_Given instruction_
Format every line of the listing below as a Markdown table with the columns "No." and "Line," numbering the rows in order and omitting blank lines.

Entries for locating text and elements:
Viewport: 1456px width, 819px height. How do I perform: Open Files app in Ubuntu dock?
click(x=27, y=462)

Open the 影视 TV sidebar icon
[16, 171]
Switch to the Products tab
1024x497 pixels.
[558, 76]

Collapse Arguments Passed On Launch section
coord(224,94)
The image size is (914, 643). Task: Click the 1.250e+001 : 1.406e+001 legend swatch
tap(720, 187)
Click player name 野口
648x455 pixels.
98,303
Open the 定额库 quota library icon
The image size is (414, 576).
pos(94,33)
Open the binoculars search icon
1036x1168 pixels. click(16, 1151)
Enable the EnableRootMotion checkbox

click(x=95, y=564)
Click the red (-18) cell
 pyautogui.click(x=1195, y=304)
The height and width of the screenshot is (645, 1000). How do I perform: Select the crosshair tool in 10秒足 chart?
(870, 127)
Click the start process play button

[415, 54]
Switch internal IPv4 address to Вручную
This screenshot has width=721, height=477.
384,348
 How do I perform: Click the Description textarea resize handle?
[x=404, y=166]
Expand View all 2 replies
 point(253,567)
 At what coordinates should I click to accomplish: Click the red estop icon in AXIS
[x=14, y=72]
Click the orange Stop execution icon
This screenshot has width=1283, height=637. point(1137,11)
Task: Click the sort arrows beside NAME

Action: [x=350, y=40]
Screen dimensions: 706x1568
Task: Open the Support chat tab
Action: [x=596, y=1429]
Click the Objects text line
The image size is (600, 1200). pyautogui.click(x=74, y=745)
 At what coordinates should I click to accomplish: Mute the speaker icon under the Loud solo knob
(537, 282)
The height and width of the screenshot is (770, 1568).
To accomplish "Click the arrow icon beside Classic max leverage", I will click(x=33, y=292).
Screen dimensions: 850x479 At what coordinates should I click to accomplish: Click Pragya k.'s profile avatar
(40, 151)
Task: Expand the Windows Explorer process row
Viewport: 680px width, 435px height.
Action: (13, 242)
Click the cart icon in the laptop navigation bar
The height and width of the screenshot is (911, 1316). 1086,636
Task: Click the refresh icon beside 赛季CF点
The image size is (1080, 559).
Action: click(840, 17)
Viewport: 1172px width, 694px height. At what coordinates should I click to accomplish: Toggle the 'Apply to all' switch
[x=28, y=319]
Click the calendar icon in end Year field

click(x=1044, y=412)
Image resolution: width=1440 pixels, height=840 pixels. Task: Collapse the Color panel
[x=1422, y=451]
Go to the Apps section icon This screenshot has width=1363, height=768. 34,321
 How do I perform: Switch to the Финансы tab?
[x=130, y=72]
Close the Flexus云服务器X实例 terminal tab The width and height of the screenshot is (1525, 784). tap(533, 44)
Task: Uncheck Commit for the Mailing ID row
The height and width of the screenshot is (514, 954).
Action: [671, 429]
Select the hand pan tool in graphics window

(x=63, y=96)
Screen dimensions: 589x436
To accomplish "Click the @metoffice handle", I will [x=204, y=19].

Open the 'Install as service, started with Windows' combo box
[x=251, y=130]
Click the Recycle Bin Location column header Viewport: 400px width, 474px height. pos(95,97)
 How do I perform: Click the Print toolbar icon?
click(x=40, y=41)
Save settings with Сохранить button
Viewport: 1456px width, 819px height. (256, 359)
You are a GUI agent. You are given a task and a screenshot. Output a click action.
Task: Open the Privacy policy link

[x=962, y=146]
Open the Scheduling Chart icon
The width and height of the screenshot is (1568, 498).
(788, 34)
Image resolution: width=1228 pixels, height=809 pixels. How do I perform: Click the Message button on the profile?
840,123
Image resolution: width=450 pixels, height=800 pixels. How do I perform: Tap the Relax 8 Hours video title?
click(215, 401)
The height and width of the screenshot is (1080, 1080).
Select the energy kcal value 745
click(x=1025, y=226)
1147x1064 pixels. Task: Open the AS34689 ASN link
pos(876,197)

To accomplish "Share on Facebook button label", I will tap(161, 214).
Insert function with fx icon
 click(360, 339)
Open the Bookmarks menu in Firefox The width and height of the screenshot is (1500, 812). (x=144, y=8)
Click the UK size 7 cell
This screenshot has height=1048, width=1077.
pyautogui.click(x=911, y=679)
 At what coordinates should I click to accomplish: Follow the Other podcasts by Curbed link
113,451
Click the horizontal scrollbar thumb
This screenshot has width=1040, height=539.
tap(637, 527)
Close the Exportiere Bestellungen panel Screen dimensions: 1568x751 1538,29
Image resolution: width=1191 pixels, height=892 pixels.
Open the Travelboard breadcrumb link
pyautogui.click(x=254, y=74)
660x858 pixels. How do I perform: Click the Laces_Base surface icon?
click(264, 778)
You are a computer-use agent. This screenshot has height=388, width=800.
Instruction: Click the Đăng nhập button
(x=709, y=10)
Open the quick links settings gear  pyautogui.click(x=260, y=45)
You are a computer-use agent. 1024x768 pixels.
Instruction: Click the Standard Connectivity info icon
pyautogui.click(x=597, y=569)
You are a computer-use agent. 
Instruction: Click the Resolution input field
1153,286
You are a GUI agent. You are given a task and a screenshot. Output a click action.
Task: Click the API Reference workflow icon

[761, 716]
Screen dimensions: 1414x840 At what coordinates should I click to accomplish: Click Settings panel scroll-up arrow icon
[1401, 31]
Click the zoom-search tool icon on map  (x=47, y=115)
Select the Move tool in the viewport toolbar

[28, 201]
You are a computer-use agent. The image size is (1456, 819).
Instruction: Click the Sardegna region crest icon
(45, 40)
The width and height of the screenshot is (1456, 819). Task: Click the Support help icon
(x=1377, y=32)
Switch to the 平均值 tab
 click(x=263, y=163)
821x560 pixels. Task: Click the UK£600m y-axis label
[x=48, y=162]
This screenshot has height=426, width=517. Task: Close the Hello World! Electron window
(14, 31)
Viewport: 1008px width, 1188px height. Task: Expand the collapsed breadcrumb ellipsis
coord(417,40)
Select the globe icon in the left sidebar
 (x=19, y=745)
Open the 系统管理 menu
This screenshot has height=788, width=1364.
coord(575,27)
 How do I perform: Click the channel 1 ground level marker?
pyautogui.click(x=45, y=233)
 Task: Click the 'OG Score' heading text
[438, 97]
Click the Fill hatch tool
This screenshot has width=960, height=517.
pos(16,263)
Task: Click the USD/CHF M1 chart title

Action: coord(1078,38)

_Written solution_
| No. | Line |
|---|---|
| 1 | Viewport: 1456px width, 819px height. How do I perform: Open Files app in Ubuntu dock? |
| 2 | click(x=27, y=462) |
| 3 | Open the 影视 TV sidebar icon |
| 4 | [16, 171] |
| 5 | Switch to the Products tab |
| 6 | 1024x497 pixels. |
| 7 | [558, 76] |
| 8 | Collapse Arguments Passed On Launch section |
| 9 | coord(224,94) |
| 10 | The image size is (914, 643). Task: Click the 1.250e+001 : 1.406e+001 legend swatch |
| 11 | tap(720, 187) |
| 12 | Click player name 野口 |
| 13 | 648x455 pixels. |
| 14 | 98,303 |
| 15 | Open the 定额库 quota library icon |
| 16 | The image size is (414, 576). |
| 17 | pos(94,33) |
| 18 | Open the binoculars search icon |
| 19 | 1036x1168 pixels. click(16, 1151) |
| 20 | Enable the EnableRootMotion checkbox |
| 21 | click(x=95, y=564) |
| 22 | Click the red (-18) cell |
| 23 |  pyautogui.click(x=1195, y=304) |
| 24 | The height and width of the screenshot is (645, 1000). How do I perform: Select the crosshair tool in 10秒足 chart? |
| 25 | (870, 127) |
| 26 | Click the start process play button |
| 27 | [415, 54] |
| 28 | Switch internal IPv4 address to Вручную |
| 29 | This screenshot has width=721, height=477. |
| 30 | 384,348 |
| 31 |  How do I perform: Click the Description textarea resize handle? |
| 32 | [x=404, y=166] |
| 33 | Expand View all 2 replies |
| 34 |  point(253,567) |
| 35 |  At what coordinates should I click to accomplish: Click the red estop icon in AXIS |
| 36 | [x=14, y=72] |
| 37 | Click the orange Stop execution icon |
| 38 | This screenshot has width=1283, height=637. point(1137,11) |
| 39 | Task: Click the sort arrows beside NAME |
| 40 | Action: [x=350, y=40] |
| 41 | Screen dimensions: 706x1568 |
| 42 | Task: Open the Support chat tab |
| 43 | Action: [x=596, y=1429] |
| 44 | Click the Objects text line |
| 45 | The image size is (600, 1200). pyautogui.click(x=74, y=745) |
| 46 |  At what coordinates should I click to accomplish: Mute the speaker icon under the Loud solo knob |
| 47 | (537, 282) |
| 48 | The height and width of the screenshot is (770, 1568). |
| 49 | To accomplish "Click the arrow icon beside Classic max leverage", I will click(x=33, y=292). |
| 50 | Screen dimensions: 850x479 At what coordinates should I click to accomplish: Click Pragya k.'s profile avatar |
| 51 | (40, 151) |
| 52 | Task: Expand the Windows Explorer process row |
| 53 | Viewport: 680px width, 435px height. |
| 54 | Action: (13, 242) |
| 55 | Click the cart icon in the laptop navigation bar |
| 56 | The height and width of the screenshot is (911, 1316). 1086,636 |
| 57 | Task: Click the refresh icon beside 赛季CF点 |
| 58 | The image size is (1080, 559). |
| 59 | Action: click(840, 17) |
| 60 | Viewport: 1172px width, 694px height. At what coordinates should I click to accomplish: Toggle the 'Apply to all' switch |
| 61 | [x=28, y=319] |
| 62 | Click the calendar icon in end Year field |
| 63 | click(x=1044, y=412) |
| 64 | Image resolution: width=1440 pixels, height=840 pixels. Task: Collapse the Color panel |
| 65 | [x=1422, y=451] |
| 66 | Go to the Apps section icon This screenshot has width=1363, height=768. 34,321 |
| 67 |  How do I perform: Switch to the Финансы tab? |
| 68 | [x=130, y=72] |
| 69 | Close the Flexus云服务器X实例 terminal tab The width and height of the screenshot is (1525, 784). tap(533, 44) |
| 70 | Task: Uncheck Commit for the Mailing ID row |
| 71 | The height and width of the screenshot is (514, 954). |
| 72 | Action: [671, 429] |
| 73 | Select the hand pan tool in graphics window |
| 74 | (x=63, y=96) |
| 75 | Screen dimensions: 589x436 |
| 76 | To accomplish "Click the @metoffice handle", I will [x=204, y=19]. |
| 77 | Open the 'Install as service, started with Windows' combo box |
| 78 | [x=251, y=130] |
| 79 | Click the Recycle Bin Location column header Viewport: 400px width, 474px height. pos(95,97) |
| 80 |  How do I perform: Click the Print toolbar icon? |
| 81 | click(x=40, y=41) |
| 82 | Save settings with Сохранить button |
| 83 | Viewport: 1456px width, 819px height. (256, 359) |
| 84 | You are a GUI agent. You are given a task and a screenshot. Output a click action. |
| 85 | Task: Open the Privacy policy link |
| 86 | [x=962, y=146] |
| 87 | Open the Scheduling Chart icon |
| 88 | The width and height of the screenshot is (1568, 498). |
| 89 | (788, 34) |
| 90 | Image resolution: width=1228 pixels, height=809 pixels. How do I perform: Click the Message button on the profile? |
| 91 | 840,123 |
| 92 | Image resolution: width=450 pixels, height=800 pixels. How do I perform: Tap the Relax 8 Hours video title? |
| 93 | click(215, 401) |
| 94 | The height and width of the screenshot is (1080, 1080). |
| 95 | Select the energy kcal value 745 |
| 96 | click(x=1025, y=226) |
| 97 | 1147x1064 pixels. Task: Open the AS34689 ASN link |
| 98 | pos(876,197) |
| 99 | To accomplish "Share on Facebook button label", I will tap(161, 214). |
| 100 | Insert function with fx icon |
| 101 |  click(360, 339) |
| 102 | Open the Bookmarks menu in Firefox The width and height of the screenshot is (1500, 812). (x=144, y=8) |
| 103 | Click the UK size 7 cell |
| 104 | This screenshot has height=1048, width=1077. |
| 105 | pyautogui.click(x=911, y=679) |
| 106 |  At what coordinates should I click to accomplish: Follow the Other podcasts by Curbed link |
| 107 | 113,451 |
| 108 | Click the horizontal scrollbar thumb |
| 109 | This screenshot has width=1040, height=539. |
| 110 | tap(637, 527) |
| 111 | Close the Exportiere Bestellungen panel Screen dimensions: 1568x751 1538,29 |
| 112 | Image resolution: width=1191 pixels, height=892 pixels. |
| 113 | Open the Travelboard breadcrumb link |
| 114 | pyautogui.click(x=254, y=74) |
| 115 | 660x858 pixels. How do I perform: Click the Laces_Base surface icon? |
| 116 | click(264, 778) |
| 117 | You are a computer-use agent. This screenshot has height=388, width=800. |
| 118 | Instruction: Click the Đăng nhập button |
| 119 | (x=709, y=10) |
| 120 | Open the quick links settings gear  pyautogui.click(x=260, y=45) |
| 121 | You are a computer-use agent. 1024x768 pixels. |
| 122 | Instruction: Click the Standard Connectivity info icon |
| 123 | pyautogui.click(x=597, y=569) |
| 124 | You are a computer-use agent.  |
| 125 | Instruction: Click the Resolution input field |
| 126 | 1153,286 |
| 127 | You are a GUI agent. You are given a task and a screenshot. Output a click action. |
| 128 | Task: Click the API Reference workflow icon |
| 129 | [761, 716] |
| 130 | Screen dimensions: 1414x840 At what coordinates should I click to accomplish: Click Settings panel scroll-up arrow icon |
| 131 | [1401, 31] |
| 132 | Click the zoom-search tool icon on map  (x=47, y=115) |
| 133 | Select the Move tool in the viewport toolbar |
| 134 | [28, 201] |
| 135 | You are a computer-use agent. The image size is (1456, 819). |
| 136 | Instruction: Click the Sardegna region crest icon |
| 137 | (45, 40) |
| 138 | The width and height of the screenshot is (1456, 819). Task: Click the Support help icon |
| 139 | (x=1377, y=32) |
| 140 | Switch to the 平均值 tab |
| 141 |  click(x=263, y=163) |
| 142 | 821x560 pixels. Task: Click the UK£600m y-axis label |
| 143 | [x=48, y=162] |
| 144 | This screenshot has height=426, width=517. Task: Close the Hello World! Electron window |
| 145 | (14, 31) |
| 146 | Viewport: 1008px width, 1188px height. Task: Expand the collapsed breadcrumb ellipsis |
| 147 | coord(417,40) |
| 148 | Select the globe icon in the left sidebar |
| 149 |  (x=19, y=745) |
| 150 | Open the 系统管理 menu |
| 151 | This screenshot has height=788, width=1364. |
| 152 | coord(575,27) |
| 153 |  How do I perform: Click the channel 1 ground level marker? |
| 154 | pyautogui.click(x=45, y=233) |
| 155 |  Task: Click the 'OG Score' heading text |
| 156 | [438, 97] |
| 157 | Click the Fill hatch tool |
| 158 | This screenshot has width=960, height=517. |
| 159 | pos(16,263) |
| 160 | Task: Click the USD/CHF M1 chart title |
| 161 | Action: coord(1078,38) |